::: Supplied text :::

It strikes me that the IDA do simple things well. With just 34 employees in the US, much of what they do is look for Irish names in senior executive roles corporate America and cold call them, then set up communications channels and then crucially keep them open (76% of their business is with existing clients).

Time will tell if the Farmleigh event is a Diaspora world shaker, or a one off media stunt. Mairtin’s frustration is understandable. Not least since some of the good will shown by corporate America towards Ireland generally, has its basis in the success of Northern Ireland’s Peace Process.

But the success of that process has been replaced by the serial failure of the local political process, and more importantly the failure of Northern Ireland’s politicians to strategise with the instruments and resources they already have (think InvestNI and SIB).

So why do I think newspapers are screwed; especially since my colleague from PA spotted Coughlan’s gaffe when I didn’t?

Well, the gaffe was a good catch, but by no means all of the story. The bylined journalist from the front page story does not appear to have even been in the room. His ‘account’ was a good blog riff, on the basis of someone else’s (albeit paid for) legwork. Catching the Deputy PM blagging on a smart economy, is one thing, but informing citizen’s about that what’s actually being done is quite another.

::: Raw records :::

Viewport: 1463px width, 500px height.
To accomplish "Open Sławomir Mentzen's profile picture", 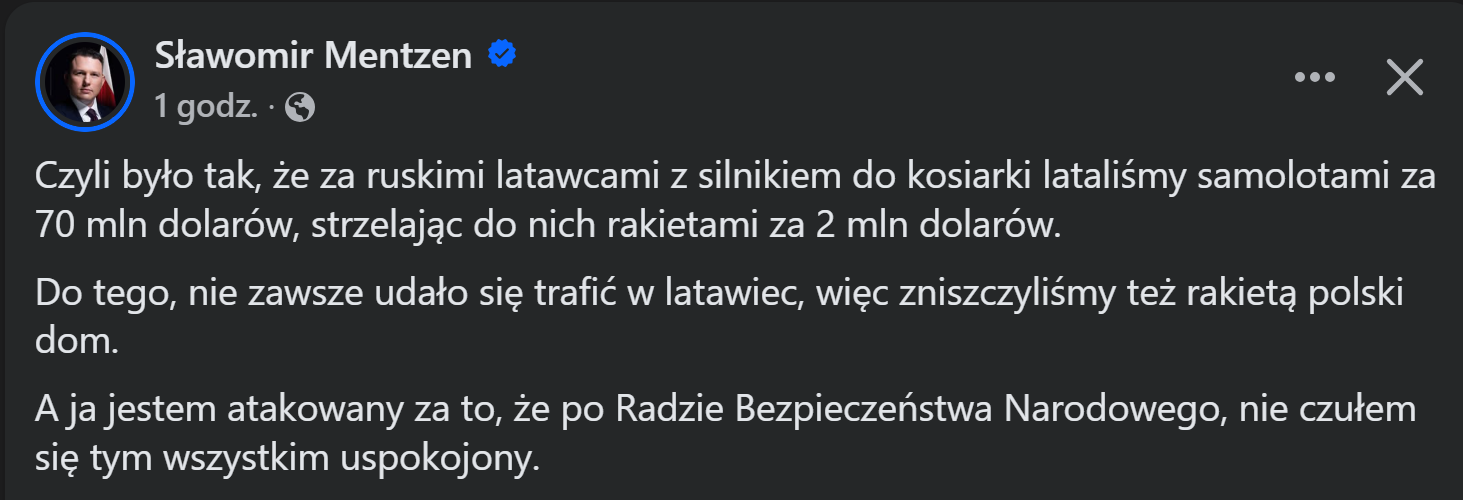I will coord(84,81).
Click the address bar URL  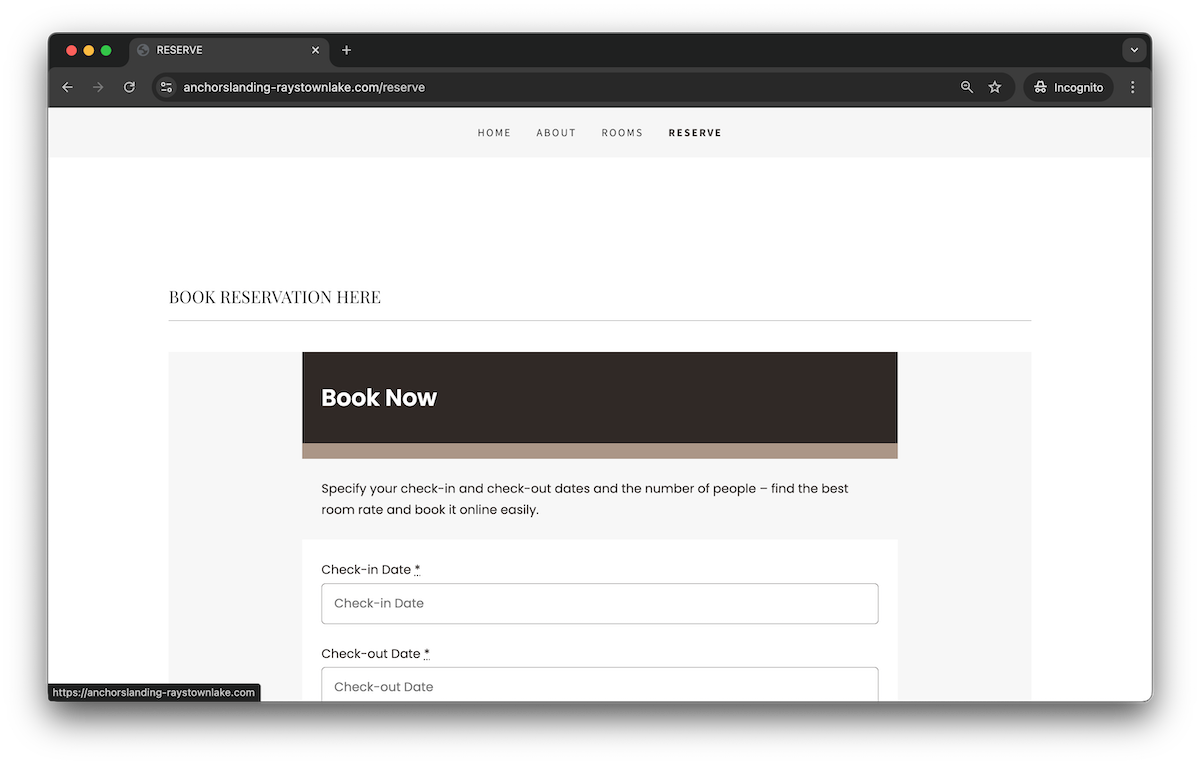pos(304,87)
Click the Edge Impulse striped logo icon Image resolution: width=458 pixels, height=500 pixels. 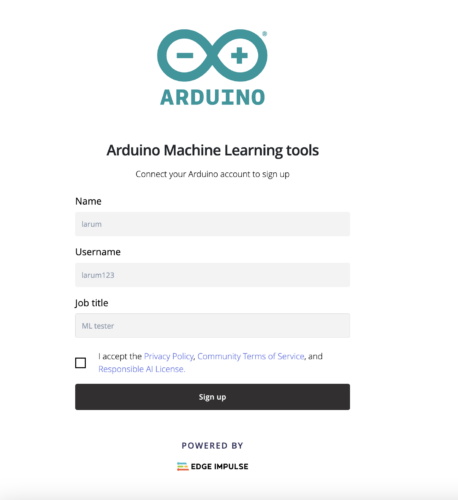(182, 466)
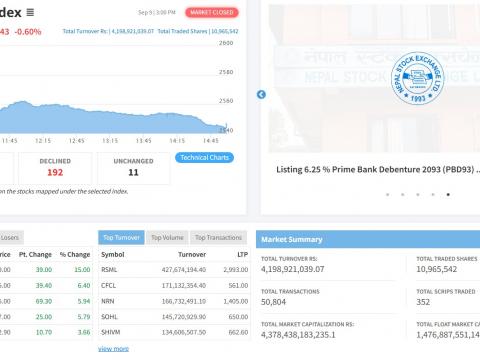Image resolution: width=480 pixels, height=360 pixels.
Task: Open the Losers tab
Action: [x=10, y=238]
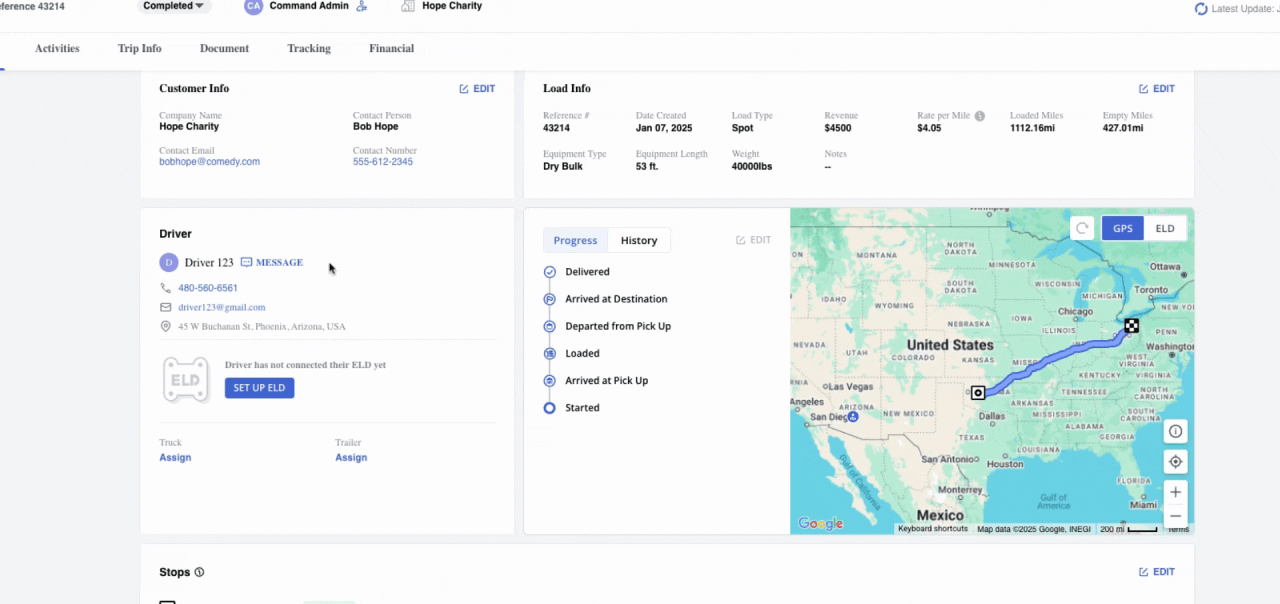Switch to the Financial tab

(391, 48)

:::

# Exercise requirements
[A] In the passage on the IDA and corporate America, what reason is given for calling Mairtin's frustration understandable?
[B] Reproduce the part of the passage on the IDA and corporate America starting at "But the success" and ending at "is quite another.".

# Per-task outputs
[A] Mairtin's frustration is understandable partly because some of corporate America's good will toward Ireland generally is based on the success of Northern Ireland's Peace Process. That success has since been replaced by the serial failure of the local political process.

[B]
But the success of that process has been replaced by the serial failure of the local political process, and more importantly the failure of Northern Ireland’s politicians to strategise with the instruments and resources they already have (think InvestNI and SIB).

So why do I think newspapers are screwed; especially since my colleague from PA spotted Coughlan’s gaffe when I didn’t?

Well, the gaffe was a good catch, but by no means all of the story. The bylined journalist from the front page story does not appear to have even been in the room. His ‘account’ was a good blog riff, on the basis of someone else’s (albeit paid for) legwork. Catching the Deputy PM blagging on a smart economy, is one thing, but informing citizen’s about that what’s actually being done is quite another.